Below are some records. Write out the line that contains "Given: Click the red flag marker icon" and all lines after it, exactly, but not the pictures.

§ **INPUT RECORDS**:
[Start of section]
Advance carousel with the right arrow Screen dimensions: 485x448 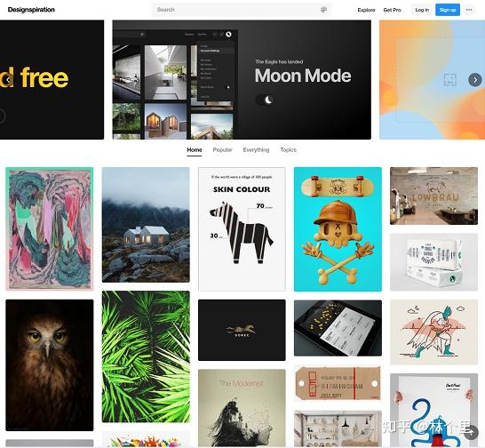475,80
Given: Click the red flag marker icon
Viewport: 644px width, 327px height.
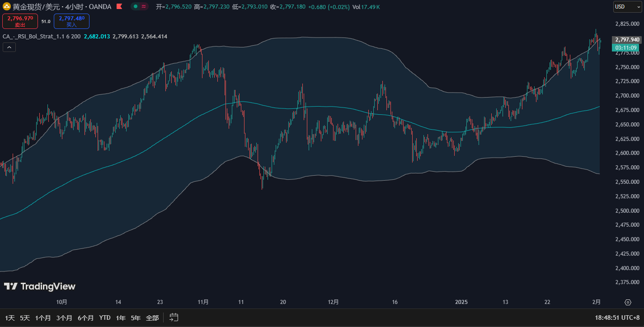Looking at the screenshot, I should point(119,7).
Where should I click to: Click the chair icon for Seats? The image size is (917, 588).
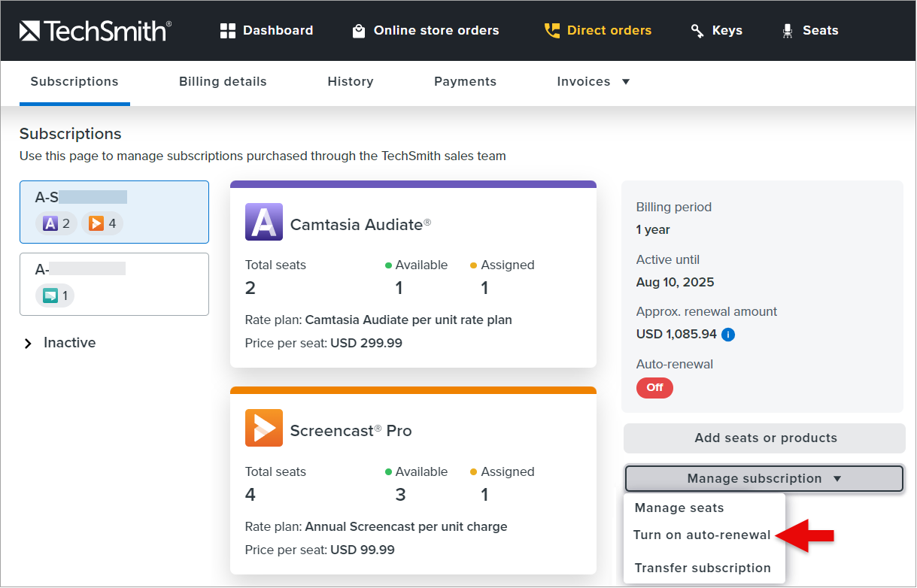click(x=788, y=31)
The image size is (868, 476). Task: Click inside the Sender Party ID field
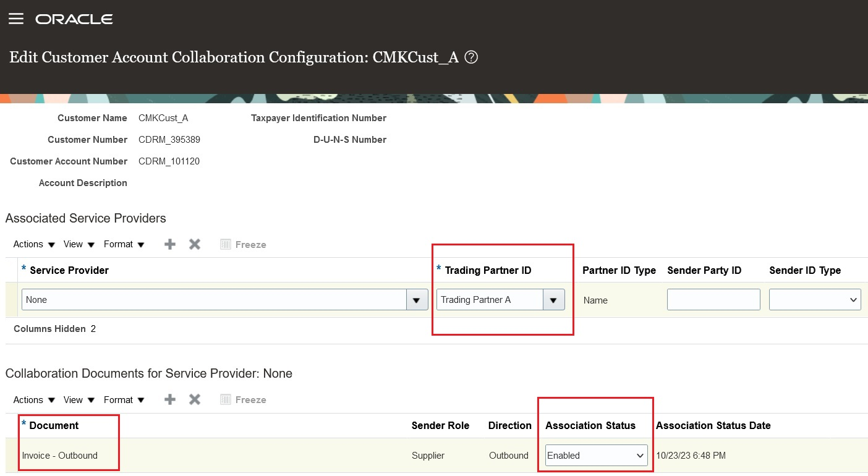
[End of section]
§ **SOLUTION TO THIS EXERCISE**:
Given: Click the red flag marker icon
Viewport: 644px width, 327px height.
Looking at the screenshot, I should point(119,7).
Where should I click to: Click the chair icon for Seats? The image size is (917, 588).
click(x=788, y=31)
The image size is (868, 476). Task: Click inside the Sender Party ID field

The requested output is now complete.